One of the ways that we counsel clients in our estate planning practice is how to title assets to avoid probate. If an asset is titled in a certain way, the asset will not be considered part of a person’s probate estate when he or she passes away. Also, consideration of jointly held assets is important for probate administration in Florida. A asset may or may not be part of a Florida probate estate depending on how the asset is titled. Therefore, it is important to understand the effects jointly held asset have on estate planning and probate in Florida.

Types of joint ownership of property in Florida

First, we need to review the main types of joint ownership. Here are the three types of joint ownership in Florida:

  • Tenants in common – Owners of property that is titled as tenants in common own an undivided share of the property equal with the other owner, unless otherwise stated in the documentation of title (deed, title, etc.). The best way to think about tenants in common ownership is like a share of stock in a corporation. If you own a share of stock, you own just that share, and you can freely transfer that share to any other person.
  • Joint tenants with right of survivorship- Owners of property titled as joint tenants with right of survivorship each own a share of the property equal to the other owners, similar to a tenants in common ownership structure. However, when one of the joint tenants dies, his or her ownership interest in the property automatically transfers to the other joint tenant owners. For example, if a couple owns a house as joint tenants and the wife passes away, her interest in the house is automatically transferred to the husband.
  • Tenants by the entireties – Property in Florida owned by tenants by the entireties can only be owned by a married couple. Other than this restriction, property owned by tenants by the entireties is very similar to property owned by joint tenants with right of survivorship. An additional benefit to property owned by tenants by the entireties is that in order for a creditor to execute upon the property for an individual owner’s debt. Only creditors of both spouses can execute upon property that is owned by tenants by the entireties.

How are jointly owned assets treated in probate?

For the purposes of probate and estate planning  in Florida there are several relatively simple things to keep in mind when considering the effects of joint ownership of property. First, property owned as tenants in common needs to go through the probate process in order to be transferred. Just like a share in a corporation, an owner’s share as tenants in common is an undivided share in the property owned, and that share does not automatically get transferred upon owner’s death.

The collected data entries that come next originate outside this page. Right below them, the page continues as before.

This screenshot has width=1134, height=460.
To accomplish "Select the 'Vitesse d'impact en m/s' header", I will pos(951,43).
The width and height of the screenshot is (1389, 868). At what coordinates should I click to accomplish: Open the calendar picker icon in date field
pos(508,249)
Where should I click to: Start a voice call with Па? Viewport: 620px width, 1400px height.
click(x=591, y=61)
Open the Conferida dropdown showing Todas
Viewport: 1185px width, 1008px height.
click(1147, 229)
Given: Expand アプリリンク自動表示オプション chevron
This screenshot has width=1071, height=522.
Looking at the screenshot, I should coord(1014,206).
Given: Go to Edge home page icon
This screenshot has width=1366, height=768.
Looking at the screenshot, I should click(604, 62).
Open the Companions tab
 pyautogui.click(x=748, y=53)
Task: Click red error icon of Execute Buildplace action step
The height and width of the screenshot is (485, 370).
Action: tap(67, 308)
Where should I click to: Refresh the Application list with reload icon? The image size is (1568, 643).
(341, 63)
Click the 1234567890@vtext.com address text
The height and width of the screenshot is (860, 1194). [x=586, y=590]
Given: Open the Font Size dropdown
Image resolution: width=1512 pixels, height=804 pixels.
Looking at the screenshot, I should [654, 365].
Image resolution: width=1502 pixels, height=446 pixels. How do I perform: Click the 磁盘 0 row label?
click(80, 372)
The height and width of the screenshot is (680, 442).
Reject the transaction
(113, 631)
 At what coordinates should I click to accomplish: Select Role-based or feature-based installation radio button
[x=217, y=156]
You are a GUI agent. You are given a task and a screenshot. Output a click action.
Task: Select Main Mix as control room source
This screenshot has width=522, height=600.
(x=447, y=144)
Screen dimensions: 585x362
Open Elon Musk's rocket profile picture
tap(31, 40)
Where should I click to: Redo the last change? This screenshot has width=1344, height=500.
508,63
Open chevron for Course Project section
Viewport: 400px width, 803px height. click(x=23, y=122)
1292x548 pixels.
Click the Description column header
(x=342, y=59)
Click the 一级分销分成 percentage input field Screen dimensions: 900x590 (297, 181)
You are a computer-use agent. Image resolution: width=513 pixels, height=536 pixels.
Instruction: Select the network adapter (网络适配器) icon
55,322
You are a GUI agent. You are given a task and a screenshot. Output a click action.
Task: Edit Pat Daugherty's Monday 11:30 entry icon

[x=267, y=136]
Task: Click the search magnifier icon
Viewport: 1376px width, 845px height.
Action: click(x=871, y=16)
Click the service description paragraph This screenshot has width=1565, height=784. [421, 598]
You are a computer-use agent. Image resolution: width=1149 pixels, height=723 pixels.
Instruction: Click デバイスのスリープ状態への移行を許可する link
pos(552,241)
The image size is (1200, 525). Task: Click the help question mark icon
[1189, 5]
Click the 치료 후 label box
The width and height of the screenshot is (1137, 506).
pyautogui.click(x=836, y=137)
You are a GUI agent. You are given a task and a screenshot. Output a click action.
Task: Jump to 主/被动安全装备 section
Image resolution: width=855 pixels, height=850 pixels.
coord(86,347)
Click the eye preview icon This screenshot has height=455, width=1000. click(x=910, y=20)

Second, property owned as joint tenants with right of survivorship or tenants by the entireties does not need to probated for the interest of the deceased owner to be transferred. This is what these types of joint ownership are often used for estate planning purposes to avoid probate. If an owner of part of property owns its share as joint tenants or tenants by the entireties, the ownership share automatically transfers to the other owner(s) at the time of death. In order to make the transfer official, the other owner needs to record a death certificate of the deceased owner in the official records, which should transfer the property as required. Property owned as joint tenants or tenants by the entireties is not part of a decedent’s probate estate and should not be included in a probate inventory, unless extraordinary circumstances exist.

This blog post is not meant to be an exhaustive discussion of the joint ownership of property in Florida. Joint ownership can be a complex subject and we have only completed a cursory examination in this post. Many other factors may affect the joint ownership status of a piece of property. Therefore, it is extremely important that if you have any question about the joint ownership of property, you should talk with an attorney. If an owner of property has passed away and you have questions about whether property needs to be probated, talk to an attorney. Finally, if you are thinking of doing estate planning and want to take advantage of the benefits of joint ownership as part of your estate plan, make sure to talk to an attorney before taking action. In any of these cases, if mistakes are made, it will be more costly to fix or may not have the legal effect you intended.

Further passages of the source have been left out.